=== Given data ===

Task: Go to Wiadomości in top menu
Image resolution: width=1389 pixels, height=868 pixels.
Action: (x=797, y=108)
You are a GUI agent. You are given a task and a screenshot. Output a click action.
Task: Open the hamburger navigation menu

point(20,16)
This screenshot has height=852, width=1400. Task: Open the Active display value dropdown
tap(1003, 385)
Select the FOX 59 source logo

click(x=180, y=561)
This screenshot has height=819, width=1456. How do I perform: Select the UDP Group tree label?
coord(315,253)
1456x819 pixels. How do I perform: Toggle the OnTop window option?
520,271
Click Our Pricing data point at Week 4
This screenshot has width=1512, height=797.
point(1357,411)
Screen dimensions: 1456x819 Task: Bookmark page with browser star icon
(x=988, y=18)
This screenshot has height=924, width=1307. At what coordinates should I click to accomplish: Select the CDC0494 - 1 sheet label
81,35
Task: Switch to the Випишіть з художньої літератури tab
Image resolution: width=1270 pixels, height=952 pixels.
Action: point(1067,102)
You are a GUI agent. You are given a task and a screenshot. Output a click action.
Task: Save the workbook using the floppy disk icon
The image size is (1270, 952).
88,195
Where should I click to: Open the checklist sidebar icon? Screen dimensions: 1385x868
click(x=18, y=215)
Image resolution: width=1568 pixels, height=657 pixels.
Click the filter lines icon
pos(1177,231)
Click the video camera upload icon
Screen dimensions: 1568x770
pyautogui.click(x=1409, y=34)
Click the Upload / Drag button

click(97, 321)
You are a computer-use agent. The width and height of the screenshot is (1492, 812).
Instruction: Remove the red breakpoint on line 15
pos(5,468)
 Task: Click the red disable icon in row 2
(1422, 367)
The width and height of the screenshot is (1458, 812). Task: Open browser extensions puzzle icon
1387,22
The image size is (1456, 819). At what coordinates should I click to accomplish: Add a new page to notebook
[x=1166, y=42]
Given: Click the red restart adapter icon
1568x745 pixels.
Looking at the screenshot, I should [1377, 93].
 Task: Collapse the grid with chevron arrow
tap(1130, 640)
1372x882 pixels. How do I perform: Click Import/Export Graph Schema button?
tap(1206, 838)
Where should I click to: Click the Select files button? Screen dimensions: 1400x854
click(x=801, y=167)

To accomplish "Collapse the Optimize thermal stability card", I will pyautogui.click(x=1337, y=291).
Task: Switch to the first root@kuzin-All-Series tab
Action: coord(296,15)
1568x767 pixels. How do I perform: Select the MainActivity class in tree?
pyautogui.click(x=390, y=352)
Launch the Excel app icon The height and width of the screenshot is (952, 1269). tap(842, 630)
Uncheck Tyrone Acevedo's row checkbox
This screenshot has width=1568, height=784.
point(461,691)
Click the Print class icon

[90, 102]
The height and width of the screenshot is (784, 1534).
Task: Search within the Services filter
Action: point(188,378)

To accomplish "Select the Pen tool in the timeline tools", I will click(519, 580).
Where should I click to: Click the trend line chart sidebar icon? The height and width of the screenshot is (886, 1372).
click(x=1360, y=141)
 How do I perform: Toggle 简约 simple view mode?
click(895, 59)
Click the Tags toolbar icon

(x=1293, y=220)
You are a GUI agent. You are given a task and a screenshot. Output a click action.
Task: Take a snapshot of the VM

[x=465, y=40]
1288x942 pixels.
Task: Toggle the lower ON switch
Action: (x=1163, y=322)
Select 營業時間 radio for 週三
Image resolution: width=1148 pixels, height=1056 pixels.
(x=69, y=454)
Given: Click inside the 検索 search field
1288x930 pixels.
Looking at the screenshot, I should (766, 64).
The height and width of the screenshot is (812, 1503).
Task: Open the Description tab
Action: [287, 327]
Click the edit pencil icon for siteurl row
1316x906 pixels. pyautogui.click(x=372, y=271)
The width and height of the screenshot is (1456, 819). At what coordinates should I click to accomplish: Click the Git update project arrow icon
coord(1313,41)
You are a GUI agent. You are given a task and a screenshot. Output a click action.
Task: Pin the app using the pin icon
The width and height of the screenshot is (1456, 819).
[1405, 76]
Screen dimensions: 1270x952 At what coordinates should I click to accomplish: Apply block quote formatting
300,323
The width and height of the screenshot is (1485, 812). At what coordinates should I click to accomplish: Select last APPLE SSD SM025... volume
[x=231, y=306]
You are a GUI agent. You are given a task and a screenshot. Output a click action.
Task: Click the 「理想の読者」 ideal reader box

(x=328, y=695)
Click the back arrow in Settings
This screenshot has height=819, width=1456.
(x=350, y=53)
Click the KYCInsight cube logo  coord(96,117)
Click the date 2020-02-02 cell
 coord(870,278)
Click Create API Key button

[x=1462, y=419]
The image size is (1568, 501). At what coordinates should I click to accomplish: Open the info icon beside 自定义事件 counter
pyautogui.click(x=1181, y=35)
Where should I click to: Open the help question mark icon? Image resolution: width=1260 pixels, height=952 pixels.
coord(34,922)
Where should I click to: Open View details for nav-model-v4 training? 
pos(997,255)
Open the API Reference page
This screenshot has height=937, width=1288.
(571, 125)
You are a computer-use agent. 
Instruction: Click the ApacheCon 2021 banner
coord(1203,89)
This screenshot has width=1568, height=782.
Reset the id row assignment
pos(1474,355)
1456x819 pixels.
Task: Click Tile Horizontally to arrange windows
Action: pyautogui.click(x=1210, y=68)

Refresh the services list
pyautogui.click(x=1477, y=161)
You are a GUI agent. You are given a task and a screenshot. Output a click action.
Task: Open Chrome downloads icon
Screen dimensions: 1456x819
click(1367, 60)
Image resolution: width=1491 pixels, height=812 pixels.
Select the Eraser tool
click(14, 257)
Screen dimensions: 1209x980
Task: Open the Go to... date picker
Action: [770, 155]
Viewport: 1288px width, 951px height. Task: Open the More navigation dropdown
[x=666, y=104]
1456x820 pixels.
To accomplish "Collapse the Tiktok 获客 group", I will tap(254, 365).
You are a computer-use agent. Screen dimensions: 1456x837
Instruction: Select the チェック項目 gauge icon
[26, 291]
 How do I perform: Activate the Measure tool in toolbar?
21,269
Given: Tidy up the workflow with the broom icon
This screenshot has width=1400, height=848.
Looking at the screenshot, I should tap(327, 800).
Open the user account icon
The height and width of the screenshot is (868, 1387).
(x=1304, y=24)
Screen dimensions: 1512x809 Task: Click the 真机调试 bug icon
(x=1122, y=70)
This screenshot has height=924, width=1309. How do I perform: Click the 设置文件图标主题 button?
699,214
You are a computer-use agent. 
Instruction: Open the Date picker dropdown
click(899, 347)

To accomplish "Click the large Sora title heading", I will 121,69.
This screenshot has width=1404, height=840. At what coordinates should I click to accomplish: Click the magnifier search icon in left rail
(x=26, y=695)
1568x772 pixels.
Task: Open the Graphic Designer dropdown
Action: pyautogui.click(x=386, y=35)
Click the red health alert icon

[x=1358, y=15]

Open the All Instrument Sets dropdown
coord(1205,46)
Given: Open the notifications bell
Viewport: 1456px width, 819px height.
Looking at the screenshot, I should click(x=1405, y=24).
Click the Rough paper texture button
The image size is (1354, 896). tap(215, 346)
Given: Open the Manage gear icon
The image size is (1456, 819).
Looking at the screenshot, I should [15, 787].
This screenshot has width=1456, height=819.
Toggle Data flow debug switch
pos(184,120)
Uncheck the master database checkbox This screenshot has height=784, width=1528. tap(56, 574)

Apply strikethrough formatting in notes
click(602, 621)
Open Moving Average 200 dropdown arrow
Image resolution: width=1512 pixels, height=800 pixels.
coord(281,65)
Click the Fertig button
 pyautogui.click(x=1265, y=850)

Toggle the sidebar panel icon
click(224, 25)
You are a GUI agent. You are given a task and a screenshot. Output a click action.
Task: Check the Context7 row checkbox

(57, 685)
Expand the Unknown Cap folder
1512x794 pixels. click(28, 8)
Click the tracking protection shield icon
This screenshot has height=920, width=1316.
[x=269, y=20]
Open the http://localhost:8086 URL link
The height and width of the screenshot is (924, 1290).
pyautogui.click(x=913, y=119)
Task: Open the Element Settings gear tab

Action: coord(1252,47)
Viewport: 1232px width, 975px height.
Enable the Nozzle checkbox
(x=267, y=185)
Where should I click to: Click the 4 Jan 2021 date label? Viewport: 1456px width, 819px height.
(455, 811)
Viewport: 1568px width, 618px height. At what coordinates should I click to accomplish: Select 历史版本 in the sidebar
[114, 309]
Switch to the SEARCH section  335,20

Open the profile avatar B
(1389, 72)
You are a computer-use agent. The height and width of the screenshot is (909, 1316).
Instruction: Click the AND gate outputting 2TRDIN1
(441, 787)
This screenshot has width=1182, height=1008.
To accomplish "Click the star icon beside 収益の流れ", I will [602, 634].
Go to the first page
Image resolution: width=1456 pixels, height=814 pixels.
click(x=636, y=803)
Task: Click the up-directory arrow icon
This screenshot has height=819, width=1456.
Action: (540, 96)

===

## What to work on
Among the lines of the data above, count those containing the word "computer" and report the total alone.

## Reply
5